_Set exercise:_ Reproduce every one of the following entries verbatim, from the first through the last.

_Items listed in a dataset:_
^^^^^^^^^^^^^^^^

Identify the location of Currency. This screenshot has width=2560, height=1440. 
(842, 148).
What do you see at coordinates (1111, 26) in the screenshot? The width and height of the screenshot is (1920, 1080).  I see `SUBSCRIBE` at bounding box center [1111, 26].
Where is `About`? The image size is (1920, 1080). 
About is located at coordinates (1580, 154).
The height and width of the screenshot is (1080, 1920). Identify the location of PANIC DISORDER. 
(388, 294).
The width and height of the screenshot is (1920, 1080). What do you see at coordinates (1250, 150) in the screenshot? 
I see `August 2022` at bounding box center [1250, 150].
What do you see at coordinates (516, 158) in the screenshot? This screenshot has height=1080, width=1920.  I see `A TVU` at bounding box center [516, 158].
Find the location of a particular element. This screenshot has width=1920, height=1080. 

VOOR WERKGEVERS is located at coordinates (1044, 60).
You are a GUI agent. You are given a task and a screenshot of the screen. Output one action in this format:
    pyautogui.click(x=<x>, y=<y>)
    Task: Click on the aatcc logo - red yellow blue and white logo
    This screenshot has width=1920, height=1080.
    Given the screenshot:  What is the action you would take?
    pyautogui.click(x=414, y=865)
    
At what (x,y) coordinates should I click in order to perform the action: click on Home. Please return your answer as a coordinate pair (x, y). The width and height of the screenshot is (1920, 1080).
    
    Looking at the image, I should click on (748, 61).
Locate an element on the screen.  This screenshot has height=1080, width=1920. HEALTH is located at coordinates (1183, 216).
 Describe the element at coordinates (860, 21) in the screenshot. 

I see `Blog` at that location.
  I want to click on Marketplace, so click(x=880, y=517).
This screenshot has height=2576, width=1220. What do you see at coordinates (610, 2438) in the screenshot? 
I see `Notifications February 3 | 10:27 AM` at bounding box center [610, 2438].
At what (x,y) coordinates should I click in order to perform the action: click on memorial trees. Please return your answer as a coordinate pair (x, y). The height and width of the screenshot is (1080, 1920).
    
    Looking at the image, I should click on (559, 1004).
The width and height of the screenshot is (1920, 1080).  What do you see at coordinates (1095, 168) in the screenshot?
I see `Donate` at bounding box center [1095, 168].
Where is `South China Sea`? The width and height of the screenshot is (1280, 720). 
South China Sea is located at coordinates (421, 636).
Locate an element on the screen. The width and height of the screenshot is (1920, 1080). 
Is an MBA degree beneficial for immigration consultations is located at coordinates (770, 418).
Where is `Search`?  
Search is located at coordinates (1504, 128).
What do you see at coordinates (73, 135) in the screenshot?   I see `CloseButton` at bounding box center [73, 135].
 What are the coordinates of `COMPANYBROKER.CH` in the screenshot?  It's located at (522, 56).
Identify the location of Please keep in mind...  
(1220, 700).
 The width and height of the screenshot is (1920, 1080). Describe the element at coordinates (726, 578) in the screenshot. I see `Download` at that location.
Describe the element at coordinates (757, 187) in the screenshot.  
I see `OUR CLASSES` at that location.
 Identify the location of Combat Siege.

^^^^^^^^^^^^^^^^

_Exercise solution:_
Identify the location of Currency. This screenshot has width=2560, height=1440. 
(842, 148).
What do you see at coordinates (1111, 26) in the screenshot? The width and height of the screenshot is (1920, 1080).  I see `SUBSCRIBE` at bounding box center [1111, 26].
Where is `About`? The image size is (1920, 1080). 
About is located at coordinates (1580, 154).
The height and width of the screenshot is (1080, 1920). Identify the location of PANIC DISORDER. 
(388, 294).
The width and height of the screenshot is (1920, 1080). What do you see at coordinates (1250, 150) in the screenshot? 
I see `August 2022` at bounding box center [1250, 150].
What do you see at coordinates (516, 158) in the screenshot? This screenshot has height=1080, width=1920.  I see `A TVU` at bounding box center [516, 158].
Find the location of a particular element. This screenshot has width=1920, height=1080. 

VOOR WERKGEVERS is located at coordinates (1044, 60).
You are a GUI agent. You are given a task and a screenshot of the screen. Output one action in this format:
    pyautogui.click(x=<x>, y=<y>)
    Task: Click on the aatcc logo - red yellow blue and white logo
    This screenshot has width=1920, height=1080.
    Given the screenshot:  What is the action you would take?
    pyautogui.click(x=414, y=865)
    
At what (x,y) coordinates should I click in order to perform the action: click on Home. Please return your answer as a coordinate pair (x, y). The width and height of the screenshot is (1920, 1080).
    
    Looking at the image, I should click on (748, 61).
Locate an element on the screen.  This screenshot has height=1080, width=1920. HEALTH is located at coordinates (1183, 216).
 Describe the element at coordinates (860, 21) in the screenshot. 

I see `Blog` at that location.
  I want to click on Marketplace, so click(x=880, y=517).
This screenshot has height=2576, width=1220. What do you see at coordinates (610, 2438) in the screenshot? 
I see `Notifications February 3 | 10:27 AM` at bounding box center [610, 2438].
At what (x,y) coordinates should I click in order to perform the action: click on memorial trees. Please return your answer as a coordinate pair (x, y). The height and width of the screenshot is (1080, 1920).
    
    Looking at the image, I should click on (559, 1004).
The width and height of the screenshot is (1920, 1080).  What do you see at coordinates (1095, 168) in the screenshot?
I see `Donate` at bounding box center [1095, 168].
Where is `South China Sea`? The width and height of the screenshot is (1280, 720). 
South China Sea is located at coordinates (421, 636).
Locate an element on the screen. The width and height of the screenshot is (1920, 1080). 
Is an MBA degree beneficial for immigration consultations is located at coordinates (770, 418).
Where is `Search`?  
Search is located at coordinates (1504, 128).
What do you see at coordinates (73, 135) in the screenshot?   I see `CloseButton` at bounding box center [73, 135].
 What are the coordinates of `COMPANYBROKER.CH` in the screenshot?  It's located at (522, 56).
Identify the location of Please keep in mind...  
(1220, 700).
 The width and height of the screenshot is (1920, 1080). Describe the element at coordinates (726, 578) in the screenshot. I see `Download` at that location.
Describe the element at coordinates (757, 187) in the screenshot.  
I see `OUR CLASSES` at that location.
 Identify the location of Combat Siege.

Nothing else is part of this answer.